Birds also use noise to defend their territories and scare off potential intruders, in the same way that birds do.
The production of both drumming and birdsong also requires rapid and complex motor movements, and must be adaptable when birds compete with each other.
These factors suggest that they may have neurological similarities, and songbirds are known to express a marker gene called parvalbumin (PV) that regulates vocalization learning.
PV is also associated with language learning in humans, which is similar to bird song in that it is learned at a young age and requires complex muscle coordination.
However, the gene has never been found in the forebrains of birds that do not learn their vocalizations.
Microscope images of PV-rich forebrain nuclei in song-learning hummingbird (green box) and drumming woodpecker (red box). The white dashed regions indicate the boundaries for the song control regions. The blue dashed regions indicate particular PV regions.
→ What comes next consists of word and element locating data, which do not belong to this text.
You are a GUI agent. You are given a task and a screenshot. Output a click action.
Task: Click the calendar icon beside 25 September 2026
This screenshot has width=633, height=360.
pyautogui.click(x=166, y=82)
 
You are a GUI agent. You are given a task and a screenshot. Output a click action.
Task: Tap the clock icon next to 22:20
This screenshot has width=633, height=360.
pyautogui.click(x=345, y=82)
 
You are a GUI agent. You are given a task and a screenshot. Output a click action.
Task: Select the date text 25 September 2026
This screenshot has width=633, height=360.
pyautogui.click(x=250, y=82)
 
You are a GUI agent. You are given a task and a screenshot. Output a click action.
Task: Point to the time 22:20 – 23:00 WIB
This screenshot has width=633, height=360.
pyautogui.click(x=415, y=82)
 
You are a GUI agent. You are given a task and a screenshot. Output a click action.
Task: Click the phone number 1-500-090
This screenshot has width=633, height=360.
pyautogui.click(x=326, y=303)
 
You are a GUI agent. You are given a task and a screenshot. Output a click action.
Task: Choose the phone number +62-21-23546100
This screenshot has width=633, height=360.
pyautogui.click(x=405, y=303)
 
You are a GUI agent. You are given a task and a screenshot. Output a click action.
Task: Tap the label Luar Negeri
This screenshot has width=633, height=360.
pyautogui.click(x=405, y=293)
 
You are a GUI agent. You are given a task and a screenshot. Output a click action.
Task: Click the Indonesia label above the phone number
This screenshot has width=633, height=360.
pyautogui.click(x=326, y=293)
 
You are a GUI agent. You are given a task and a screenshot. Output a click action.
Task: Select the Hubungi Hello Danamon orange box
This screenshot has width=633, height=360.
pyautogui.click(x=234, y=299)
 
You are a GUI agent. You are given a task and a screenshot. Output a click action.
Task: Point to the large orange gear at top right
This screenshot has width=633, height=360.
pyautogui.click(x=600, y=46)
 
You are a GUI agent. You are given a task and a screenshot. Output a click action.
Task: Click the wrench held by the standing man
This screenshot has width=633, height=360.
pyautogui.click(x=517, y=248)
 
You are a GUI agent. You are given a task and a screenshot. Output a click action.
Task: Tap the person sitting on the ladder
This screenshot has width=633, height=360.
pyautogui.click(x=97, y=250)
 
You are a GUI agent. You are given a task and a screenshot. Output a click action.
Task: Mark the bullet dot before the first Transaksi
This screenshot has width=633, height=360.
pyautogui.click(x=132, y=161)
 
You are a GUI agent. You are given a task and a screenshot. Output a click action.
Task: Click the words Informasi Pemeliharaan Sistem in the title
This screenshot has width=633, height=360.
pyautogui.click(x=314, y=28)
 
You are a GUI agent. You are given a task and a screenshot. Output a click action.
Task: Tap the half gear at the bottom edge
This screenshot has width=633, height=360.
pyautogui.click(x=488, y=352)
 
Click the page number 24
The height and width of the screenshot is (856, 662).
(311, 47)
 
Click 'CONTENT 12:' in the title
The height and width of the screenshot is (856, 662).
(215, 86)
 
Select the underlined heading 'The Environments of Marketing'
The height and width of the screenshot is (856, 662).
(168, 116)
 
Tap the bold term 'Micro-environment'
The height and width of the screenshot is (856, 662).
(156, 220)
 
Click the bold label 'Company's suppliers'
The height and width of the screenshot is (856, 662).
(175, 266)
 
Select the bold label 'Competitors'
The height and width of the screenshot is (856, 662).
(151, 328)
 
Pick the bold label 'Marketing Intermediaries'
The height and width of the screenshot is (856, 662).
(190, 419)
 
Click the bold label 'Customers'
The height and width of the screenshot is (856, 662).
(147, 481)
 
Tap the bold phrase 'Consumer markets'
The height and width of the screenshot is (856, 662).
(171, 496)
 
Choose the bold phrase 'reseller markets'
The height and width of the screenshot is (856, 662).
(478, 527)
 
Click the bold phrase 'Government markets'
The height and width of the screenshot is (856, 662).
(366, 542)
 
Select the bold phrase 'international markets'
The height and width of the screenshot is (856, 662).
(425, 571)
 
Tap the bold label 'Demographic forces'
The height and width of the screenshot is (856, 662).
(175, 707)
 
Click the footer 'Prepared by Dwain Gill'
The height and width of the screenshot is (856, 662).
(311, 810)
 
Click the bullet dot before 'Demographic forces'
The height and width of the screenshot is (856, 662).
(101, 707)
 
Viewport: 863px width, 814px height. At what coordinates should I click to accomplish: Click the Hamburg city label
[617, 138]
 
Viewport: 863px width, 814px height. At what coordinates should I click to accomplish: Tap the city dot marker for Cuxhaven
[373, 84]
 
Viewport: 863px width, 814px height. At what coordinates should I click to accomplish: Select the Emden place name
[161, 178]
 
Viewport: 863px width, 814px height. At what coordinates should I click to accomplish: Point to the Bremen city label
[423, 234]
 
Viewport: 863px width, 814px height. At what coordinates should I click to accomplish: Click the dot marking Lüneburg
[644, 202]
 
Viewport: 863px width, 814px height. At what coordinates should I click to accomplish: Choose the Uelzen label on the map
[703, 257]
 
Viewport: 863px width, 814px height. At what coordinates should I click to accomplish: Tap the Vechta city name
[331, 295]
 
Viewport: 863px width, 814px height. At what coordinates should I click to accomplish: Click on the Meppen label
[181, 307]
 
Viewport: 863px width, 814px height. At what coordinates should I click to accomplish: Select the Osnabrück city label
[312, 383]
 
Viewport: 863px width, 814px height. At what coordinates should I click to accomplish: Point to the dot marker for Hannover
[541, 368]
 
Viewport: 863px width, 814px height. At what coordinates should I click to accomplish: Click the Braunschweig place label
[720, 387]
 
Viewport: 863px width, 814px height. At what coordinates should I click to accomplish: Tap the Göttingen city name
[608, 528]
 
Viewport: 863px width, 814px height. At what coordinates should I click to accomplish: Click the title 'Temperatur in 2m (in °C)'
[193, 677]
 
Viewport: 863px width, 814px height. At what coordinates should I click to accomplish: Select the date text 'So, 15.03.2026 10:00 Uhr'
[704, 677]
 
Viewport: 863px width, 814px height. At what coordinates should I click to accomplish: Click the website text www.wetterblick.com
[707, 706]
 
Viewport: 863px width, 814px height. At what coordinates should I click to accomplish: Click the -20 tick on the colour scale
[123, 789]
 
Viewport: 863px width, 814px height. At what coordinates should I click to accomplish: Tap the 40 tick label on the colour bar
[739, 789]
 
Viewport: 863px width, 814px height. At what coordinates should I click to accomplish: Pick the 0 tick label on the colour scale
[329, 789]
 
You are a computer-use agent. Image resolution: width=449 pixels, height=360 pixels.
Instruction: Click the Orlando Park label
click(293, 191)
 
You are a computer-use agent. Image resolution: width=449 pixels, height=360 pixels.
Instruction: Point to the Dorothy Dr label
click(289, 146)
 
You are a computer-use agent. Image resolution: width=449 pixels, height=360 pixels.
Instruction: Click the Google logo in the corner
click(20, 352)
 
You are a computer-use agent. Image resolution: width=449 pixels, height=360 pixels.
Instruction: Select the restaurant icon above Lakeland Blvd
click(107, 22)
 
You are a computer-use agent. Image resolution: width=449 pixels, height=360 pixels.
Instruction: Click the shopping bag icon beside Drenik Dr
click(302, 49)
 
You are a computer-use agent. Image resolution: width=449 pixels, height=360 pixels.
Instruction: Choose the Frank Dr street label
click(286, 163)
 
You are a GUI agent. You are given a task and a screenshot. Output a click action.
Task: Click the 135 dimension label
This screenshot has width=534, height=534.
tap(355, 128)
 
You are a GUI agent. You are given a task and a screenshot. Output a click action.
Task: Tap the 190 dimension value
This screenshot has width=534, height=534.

Scale bar = 2 mm
Some birds, such as hawks, are born with an innate ability to speak, while others, such as songbirds and parrots, must listen and imitate older birds to learn this.
for this study, published yesterday PLOS BiologyThe scientists were checking to see if the brains of birds that didn’t learn their calls looked different from those of them.
Earlier research has suggested that PV activity is promoted in birds that learn their vocalizations, so they wanted to confirm that this was not the case in some non-learning species.
This included flamingos, ducks, hawks, penguins and lowly woodpeckers, but, to their surprise, they found that the latter had specialized brain regions that make up PV.
These regions are similar in number and location to many forebrain regions that control song learning and song production.
Woodpecker drumming, like birdsong, may have been a learned behavior, and has evolved in the same way as vocal learning in animals and language in humans (stock image)
To test how the lowly woodpecker used that part of its brain, the researchers played drumming sounds through speakers near their nesting cavities in the wild.
They then examined the forebrains of woodpeckers that played drums in response to sound, and found that it triggered activity in PV brain regions.
This suggests that drumming, like the song of birds, may be a learned behavior, and has evolved in the same way as vocal learning in animals and language in humans.
These findings enhance the understanding of how brain systems evolve to perform new, but similar functions.
Woodpecker heads ‘act like hard hammers’, not safety helmets, study finds
Scientists have debunked a popular theory about how the woodpecker could repeatedly bang its beak against a tree at high speed without causing brain damage.
The researchers analyzed high-speed videos of three species of woodpeckers – the stacked woodpecker, the black woodpecker and the great-spotted woodpecker.